On 31 May 2023, a journalist was assaulted by Hassan Khomeini's bodyguards while trying to photograph him alongside Mohammad Khatami. The incident happened in the headquarters of Ettela'at in Tehran, during an event marking the first anniversary of the death of the institute’s director Mahmoud Doaei. The bodyguards punched, kicked, and insulted the journalist, while Khomeini's security chief examined his phone. The Iranian Labour News Agency condemned the bodyguards for attacking journalism. After the incident became viral, Khomeini apologized to the journalist.

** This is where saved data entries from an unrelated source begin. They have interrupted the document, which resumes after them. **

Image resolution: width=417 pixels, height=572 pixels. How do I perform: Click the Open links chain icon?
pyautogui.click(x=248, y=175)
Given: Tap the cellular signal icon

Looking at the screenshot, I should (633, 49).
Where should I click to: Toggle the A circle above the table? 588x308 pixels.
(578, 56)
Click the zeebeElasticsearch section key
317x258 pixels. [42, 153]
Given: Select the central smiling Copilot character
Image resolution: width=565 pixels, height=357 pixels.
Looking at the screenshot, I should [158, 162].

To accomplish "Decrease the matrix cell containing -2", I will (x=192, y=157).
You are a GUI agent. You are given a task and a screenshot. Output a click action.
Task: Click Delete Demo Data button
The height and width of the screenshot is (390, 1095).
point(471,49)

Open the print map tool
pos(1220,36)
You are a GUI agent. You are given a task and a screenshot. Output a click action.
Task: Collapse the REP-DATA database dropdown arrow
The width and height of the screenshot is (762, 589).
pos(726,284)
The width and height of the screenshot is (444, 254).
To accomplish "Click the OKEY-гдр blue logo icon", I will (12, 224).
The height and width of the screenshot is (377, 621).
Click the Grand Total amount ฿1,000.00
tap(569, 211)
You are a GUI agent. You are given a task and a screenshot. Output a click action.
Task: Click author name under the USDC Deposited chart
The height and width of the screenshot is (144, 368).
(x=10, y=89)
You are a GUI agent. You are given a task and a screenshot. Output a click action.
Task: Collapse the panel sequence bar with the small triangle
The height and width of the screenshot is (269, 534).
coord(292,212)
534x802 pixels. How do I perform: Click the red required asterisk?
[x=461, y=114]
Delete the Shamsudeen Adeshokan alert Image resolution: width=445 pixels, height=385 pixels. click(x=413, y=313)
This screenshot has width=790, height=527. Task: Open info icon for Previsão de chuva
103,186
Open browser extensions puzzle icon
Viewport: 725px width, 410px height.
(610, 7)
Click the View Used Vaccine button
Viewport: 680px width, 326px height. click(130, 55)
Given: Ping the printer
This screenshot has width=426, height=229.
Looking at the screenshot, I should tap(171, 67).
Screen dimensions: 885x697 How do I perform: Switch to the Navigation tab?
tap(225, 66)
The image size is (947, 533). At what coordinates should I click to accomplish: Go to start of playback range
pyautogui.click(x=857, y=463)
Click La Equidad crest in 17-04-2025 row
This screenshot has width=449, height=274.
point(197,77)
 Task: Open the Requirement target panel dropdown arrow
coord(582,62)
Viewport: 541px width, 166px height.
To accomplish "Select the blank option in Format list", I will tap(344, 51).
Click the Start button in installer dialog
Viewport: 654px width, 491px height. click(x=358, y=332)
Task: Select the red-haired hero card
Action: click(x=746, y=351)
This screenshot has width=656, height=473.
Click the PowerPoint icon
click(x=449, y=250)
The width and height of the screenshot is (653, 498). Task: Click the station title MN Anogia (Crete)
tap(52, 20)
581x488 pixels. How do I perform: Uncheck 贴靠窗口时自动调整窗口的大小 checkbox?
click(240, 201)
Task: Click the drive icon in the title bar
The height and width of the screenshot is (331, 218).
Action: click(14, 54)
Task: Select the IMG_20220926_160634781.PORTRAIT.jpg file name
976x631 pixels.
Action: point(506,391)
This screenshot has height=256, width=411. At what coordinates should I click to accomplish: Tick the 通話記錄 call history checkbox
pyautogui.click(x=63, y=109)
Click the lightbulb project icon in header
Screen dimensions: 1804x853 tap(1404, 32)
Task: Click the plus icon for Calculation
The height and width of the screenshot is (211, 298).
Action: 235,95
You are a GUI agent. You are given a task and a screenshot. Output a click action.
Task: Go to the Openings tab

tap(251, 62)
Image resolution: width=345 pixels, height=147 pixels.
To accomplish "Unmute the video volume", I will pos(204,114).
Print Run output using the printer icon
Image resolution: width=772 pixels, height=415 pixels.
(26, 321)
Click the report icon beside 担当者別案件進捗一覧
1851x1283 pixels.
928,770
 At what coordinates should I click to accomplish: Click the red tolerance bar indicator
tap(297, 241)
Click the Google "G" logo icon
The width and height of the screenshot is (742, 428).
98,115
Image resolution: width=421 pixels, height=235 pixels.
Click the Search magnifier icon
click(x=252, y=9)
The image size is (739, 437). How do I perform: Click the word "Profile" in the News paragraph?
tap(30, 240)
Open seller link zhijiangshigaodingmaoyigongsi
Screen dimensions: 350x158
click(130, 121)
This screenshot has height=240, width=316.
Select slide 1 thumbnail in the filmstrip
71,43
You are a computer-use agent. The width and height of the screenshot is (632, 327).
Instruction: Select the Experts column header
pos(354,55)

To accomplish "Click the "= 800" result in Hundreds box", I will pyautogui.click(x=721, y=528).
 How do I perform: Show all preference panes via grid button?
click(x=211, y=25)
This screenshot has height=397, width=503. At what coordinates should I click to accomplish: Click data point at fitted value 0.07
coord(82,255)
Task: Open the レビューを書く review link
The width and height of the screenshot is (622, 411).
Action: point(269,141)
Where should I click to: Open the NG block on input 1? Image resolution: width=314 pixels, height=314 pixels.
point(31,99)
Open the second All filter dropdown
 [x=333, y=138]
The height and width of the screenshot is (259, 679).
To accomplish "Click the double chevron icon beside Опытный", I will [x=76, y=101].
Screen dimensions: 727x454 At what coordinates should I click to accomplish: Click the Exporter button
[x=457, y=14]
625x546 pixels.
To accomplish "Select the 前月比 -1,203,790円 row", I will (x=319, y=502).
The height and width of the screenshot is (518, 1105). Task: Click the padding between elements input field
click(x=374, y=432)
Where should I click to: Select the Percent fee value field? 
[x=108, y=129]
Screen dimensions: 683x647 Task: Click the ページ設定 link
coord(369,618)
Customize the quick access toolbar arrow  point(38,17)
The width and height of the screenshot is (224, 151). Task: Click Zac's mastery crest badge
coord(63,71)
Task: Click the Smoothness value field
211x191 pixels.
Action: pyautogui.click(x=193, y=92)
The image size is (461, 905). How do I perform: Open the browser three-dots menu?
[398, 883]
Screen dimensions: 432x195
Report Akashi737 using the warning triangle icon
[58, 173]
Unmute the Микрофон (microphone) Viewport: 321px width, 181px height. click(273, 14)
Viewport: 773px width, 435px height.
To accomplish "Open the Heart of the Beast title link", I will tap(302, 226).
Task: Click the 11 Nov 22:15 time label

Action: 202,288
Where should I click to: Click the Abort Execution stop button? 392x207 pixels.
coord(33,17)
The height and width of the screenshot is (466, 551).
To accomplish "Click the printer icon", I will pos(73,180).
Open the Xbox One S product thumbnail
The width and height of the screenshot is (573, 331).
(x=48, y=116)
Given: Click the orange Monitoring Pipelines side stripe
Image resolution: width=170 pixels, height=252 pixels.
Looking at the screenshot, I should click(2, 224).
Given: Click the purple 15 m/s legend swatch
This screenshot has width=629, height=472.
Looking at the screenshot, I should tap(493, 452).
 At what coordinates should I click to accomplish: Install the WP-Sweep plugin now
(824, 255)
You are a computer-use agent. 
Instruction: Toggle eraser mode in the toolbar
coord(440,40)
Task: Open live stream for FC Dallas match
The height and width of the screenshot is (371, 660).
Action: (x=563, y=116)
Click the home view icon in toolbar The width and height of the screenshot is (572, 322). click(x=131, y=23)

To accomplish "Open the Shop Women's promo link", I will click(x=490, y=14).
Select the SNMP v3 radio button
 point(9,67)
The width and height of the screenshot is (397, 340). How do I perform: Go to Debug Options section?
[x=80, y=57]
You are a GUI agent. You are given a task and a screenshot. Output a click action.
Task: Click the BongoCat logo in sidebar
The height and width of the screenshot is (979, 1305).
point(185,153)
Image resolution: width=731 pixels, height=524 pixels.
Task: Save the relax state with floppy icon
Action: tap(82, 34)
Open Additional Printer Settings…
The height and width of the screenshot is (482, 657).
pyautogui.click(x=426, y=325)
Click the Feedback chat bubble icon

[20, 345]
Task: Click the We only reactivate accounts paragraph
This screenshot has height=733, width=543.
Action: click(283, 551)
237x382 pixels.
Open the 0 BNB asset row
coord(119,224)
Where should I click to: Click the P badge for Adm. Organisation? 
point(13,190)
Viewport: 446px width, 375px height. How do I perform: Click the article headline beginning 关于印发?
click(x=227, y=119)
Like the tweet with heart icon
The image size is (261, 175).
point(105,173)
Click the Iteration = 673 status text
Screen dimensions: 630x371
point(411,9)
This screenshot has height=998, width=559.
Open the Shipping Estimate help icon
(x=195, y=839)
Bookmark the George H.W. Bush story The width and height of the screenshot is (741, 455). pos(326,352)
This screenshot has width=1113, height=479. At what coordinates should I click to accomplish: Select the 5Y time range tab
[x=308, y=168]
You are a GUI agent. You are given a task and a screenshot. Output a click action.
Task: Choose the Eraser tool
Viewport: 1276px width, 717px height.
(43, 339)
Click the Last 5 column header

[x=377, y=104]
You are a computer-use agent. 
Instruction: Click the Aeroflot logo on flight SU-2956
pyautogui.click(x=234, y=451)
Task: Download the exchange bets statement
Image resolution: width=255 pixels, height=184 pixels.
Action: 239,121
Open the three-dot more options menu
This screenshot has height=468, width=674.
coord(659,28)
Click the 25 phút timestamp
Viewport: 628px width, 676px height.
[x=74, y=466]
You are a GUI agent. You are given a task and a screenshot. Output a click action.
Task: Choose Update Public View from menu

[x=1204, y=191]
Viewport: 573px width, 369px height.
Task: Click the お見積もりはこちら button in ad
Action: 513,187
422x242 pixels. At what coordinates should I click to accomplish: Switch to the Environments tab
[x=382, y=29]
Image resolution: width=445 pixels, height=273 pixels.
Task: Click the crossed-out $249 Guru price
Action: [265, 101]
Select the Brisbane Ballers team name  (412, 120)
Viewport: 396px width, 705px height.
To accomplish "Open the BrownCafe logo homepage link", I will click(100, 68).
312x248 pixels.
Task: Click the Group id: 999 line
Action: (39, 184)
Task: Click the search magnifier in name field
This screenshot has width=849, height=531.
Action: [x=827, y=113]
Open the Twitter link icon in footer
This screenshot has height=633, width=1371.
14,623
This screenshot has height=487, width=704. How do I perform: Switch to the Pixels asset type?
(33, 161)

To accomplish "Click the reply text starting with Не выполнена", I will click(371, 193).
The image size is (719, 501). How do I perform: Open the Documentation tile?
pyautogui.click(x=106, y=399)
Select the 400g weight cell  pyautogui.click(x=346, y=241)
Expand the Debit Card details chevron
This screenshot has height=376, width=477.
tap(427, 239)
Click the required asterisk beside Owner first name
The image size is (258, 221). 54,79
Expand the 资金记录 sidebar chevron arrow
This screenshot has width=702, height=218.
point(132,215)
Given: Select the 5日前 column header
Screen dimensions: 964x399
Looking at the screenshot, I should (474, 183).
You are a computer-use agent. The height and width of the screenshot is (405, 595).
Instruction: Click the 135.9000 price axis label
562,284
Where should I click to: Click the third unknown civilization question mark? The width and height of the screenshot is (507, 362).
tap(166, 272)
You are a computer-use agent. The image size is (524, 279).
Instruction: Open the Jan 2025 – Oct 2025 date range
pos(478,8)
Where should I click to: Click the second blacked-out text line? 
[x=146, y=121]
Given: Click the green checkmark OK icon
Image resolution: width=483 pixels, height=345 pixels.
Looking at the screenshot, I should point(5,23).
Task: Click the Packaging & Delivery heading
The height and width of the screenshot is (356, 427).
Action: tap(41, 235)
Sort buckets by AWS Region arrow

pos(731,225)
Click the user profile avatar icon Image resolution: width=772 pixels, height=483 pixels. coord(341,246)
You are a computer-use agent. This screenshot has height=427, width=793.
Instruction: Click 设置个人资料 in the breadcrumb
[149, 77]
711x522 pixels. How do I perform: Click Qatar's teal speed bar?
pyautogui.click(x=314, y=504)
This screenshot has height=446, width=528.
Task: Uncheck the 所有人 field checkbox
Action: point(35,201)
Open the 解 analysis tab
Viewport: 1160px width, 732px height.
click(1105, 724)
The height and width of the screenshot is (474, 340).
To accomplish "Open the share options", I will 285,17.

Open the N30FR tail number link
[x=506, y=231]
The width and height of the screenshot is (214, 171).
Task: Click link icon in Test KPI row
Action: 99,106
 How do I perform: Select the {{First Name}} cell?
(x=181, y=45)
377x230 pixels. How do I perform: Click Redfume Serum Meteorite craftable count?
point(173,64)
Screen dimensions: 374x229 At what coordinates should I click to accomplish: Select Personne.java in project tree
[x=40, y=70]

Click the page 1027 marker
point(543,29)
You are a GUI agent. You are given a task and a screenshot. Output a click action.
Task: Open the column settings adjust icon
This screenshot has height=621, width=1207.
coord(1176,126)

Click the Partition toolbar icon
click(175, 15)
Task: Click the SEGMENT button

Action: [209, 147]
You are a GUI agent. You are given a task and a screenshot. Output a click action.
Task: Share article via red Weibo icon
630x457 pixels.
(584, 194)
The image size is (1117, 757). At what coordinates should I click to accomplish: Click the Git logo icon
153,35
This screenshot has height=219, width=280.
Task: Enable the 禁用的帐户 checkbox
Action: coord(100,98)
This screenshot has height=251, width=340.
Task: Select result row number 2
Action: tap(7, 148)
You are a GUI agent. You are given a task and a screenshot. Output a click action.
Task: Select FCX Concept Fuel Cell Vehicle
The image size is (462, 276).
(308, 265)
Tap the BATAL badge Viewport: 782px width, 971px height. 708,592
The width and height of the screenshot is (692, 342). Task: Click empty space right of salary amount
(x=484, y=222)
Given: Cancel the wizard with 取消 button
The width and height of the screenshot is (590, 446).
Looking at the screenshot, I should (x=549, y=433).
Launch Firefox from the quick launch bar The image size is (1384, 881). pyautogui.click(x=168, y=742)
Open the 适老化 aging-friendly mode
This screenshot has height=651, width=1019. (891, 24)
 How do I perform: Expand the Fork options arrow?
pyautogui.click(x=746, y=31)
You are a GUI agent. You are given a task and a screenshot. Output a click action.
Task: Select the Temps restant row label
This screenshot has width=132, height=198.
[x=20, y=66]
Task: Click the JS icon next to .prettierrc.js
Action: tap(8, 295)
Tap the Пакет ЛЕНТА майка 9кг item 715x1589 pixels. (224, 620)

Hassan Khomeini criticized Donald Trump for disregarding human rights concerns, warning the people against a potential fall of the theocratic regime in January 2026, attributing the unrest to "ISIS-like terrorism" during the protests while praising Ayatollah Khamenei's courage and wisdom in handling the "engineered" instability hostile countries allegedly sought to cause.

==2026 Supreme Leader election==

After the assassination of Ali Khamenei, a transitional council was established during the 2026 Iran war until the Assembly of Experts named a new Supreme Leader. Hassan Khomeini was one of the clerics designated as a potential successor, along with Mojtaba Khamenei (who was ultimately selected), Alireza Arafi, Mahdi Mirbaqiri, and Hasan Amili.